Extracted material:
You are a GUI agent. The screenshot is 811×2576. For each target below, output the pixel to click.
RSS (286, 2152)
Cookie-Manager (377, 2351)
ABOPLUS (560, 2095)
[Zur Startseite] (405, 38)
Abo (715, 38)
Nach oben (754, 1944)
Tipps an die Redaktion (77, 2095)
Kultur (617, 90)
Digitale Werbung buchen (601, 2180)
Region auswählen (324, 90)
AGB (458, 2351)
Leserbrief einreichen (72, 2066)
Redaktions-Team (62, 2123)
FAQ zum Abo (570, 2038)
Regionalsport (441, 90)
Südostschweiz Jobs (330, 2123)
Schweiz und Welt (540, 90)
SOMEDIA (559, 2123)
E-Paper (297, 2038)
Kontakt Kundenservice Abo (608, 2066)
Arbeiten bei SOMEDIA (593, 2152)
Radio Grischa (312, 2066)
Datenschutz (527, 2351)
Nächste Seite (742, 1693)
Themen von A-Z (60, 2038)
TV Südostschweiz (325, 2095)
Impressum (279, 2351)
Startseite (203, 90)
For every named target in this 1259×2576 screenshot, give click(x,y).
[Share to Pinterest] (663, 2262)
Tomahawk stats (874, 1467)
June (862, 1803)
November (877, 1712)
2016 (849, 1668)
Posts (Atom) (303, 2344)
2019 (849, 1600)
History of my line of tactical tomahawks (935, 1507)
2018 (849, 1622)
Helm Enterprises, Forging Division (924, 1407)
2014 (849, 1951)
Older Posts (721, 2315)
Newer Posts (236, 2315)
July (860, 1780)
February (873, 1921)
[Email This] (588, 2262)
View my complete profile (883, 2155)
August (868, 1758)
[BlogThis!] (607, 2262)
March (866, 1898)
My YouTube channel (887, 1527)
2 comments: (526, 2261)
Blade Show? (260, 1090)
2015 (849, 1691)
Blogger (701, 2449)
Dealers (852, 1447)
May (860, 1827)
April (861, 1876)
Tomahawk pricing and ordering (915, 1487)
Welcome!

Work instructions:
If a line in the records contains the word "screenshot", copy it out.

Result of this exercise:
You are a GUI agent. The screenshot is 811×2576. For each target below, output the pixel to click.
For every named target in this 1259×2576 screenshot, give click(x,y).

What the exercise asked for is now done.